> _Task description_: Among the entries, find each line that includes the string "color" and list it.

> _Stored items from a collection_:
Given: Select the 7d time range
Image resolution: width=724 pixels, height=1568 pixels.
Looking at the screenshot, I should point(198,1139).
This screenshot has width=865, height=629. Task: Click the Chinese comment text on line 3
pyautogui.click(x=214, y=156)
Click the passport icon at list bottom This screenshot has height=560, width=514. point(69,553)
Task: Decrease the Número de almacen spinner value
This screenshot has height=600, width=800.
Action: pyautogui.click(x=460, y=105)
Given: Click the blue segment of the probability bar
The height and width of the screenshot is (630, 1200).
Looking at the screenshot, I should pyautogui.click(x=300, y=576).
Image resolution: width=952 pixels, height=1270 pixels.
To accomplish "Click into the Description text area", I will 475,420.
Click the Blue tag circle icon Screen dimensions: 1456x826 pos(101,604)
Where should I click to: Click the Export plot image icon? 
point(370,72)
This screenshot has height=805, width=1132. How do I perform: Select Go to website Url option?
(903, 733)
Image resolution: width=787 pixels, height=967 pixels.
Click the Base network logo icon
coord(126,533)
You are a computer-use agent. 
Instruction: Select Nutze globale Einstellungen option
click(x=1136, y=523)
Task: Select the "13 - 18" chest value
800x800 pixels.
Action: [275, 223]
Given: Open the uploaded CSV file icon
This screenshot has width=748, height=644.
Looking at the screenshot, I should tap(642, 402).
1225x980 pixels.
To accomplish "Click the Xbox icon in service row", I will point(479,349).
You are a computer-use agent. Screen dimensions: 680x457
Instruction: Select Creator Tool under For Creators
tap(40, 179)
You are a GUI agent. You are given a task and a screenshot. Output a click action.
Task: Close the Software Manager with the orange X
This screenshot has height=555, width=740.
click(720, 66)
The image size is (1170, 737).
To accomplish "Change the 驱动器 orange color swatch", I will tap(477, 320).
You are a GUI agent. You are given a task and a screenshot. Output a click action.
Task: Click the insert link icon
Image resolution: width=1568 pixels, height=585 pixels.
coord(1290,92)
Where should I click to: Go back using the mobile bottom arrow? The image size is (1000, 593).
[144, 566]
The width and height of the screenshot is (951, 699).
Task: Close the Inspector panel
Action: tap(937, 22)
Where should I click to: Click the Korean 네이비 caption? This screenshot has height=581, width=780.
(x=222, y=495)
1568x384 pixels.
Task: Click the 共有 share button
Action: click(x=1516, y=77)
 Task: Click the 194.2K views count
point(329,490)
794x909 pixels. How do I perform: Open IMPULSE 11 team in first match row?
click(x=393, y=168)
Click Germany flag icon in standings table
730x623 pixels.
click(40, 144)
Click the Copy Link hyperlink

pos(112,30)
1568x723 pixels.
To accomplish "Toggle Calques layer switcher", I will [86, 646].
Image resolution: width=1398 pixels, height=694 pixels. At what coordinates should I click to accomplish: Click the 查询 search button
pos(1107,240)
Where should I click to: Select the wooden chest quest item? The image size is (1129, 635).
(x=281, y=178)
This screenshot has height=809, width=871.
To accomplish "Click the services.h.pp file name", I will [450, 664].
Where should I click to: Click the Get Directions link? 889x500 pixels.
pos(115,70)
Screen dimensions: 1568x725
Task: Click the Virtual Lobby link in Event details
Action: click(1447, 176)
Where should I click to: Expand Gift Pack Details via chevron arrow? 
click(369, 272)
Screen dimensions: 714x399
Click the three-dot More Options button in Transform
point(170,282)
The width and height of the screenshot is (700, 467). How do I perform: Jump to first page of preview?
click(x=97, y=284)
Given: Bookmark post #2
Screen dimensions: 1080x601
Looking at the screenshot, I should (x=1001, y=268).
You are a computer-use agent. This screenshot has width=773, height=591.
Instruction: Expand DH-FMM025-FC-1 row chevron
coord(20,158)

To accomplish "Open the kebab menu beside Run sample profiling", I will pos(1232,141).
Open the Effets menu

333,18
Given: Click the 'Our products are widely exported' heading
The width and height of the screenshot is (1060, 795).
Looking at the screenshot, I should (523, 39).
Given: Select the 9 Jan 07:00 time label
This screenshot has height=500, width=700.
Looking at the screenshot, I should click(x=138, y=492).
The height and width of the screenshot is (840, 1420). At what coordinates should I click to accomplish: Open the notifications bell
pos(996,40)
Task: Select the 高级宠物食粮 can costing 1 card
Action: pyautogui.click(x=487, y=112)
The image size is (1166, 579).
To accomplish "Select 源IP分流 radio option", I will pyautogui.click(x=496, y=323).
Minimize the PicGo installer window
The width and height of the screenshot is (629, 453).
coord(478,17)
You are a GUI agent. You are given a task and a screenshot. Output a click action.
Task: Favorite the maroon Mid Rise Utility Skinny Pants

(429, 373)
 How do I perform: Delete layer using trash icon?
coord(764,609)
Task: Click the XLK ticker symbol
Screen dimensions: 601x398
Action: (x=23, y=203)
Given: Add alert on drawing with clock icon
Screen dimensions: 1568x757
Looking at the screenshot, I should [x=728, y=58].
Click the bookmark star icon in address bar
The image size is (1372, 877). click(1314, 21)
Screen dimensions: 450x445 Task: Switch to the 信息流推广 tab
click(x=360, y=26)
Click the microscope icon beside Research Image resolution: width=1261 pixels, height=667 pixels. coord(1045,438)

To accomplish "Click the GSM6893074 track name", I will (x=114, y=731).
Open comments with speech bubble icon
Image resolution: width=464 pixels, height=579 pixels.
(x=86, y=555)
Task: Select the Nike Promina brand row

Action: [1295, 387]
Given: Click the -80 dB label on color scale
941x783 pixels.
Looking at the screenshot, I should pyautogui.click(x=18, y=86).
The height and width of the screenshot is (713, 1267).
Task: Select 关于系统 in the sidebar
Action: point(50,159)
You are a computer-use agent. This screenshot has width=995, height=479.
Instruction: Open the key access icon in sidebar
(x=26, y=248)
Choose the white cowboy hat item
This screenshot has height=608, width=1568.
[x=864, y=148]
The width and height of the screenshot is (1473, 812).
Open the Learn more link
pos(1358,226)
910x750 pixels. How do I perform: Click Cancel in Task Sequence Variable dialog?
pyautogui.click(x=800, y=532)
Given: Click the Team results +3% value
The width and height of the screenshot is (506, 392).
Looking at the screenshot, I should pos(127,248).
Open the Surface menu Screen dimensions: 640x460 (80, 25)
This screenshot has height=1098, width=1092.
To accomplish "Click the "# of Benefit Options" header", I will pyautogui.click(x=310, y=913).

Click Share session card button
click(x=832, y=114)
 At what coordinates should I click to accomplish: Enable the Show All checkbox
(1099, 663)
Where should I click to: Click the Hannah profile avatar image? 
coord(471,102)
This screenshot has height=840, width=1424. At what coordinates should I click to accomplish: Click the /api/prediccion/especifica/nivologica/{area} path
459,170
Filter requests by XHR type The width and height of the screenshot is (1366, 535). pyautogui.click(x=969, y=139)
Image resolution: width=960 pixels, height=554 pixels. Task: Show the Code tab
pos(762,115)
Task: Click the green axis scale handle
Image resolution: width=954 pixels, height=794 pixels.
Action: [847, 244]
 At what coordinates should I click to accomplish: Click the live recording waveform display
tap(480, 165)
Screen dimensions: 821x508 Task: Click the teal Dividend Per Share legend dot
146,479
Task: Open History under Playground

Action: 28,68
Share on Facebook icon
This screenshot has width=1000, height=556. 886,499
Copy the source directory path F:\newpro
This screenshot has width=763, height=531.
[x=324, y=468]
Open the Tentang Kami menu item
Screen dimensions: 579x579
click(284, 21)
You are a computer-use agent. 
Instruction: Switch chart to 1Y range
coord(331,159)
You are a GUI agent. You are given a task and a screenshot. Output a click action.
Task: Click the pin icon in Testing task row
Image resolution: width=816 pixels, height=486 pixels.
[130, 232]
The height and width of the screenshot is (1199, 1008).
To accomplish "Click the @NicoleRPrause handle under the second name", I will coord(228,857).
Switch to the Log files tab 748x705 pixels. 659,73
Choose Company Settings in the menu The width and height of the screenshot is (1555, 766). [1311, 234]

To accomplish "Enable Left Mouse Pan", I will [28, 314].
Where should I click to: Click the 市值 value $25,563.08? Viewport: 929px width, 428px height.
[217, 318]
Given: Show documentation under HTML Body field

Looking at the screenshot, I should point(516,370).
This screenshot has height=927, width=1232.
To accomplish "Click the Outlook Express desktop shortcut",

> _Result for this task_:
To accomplish "Change the 驱动器 orange color swatch", I will tap(477, 320).
Given: Click the -80 dB label on color scale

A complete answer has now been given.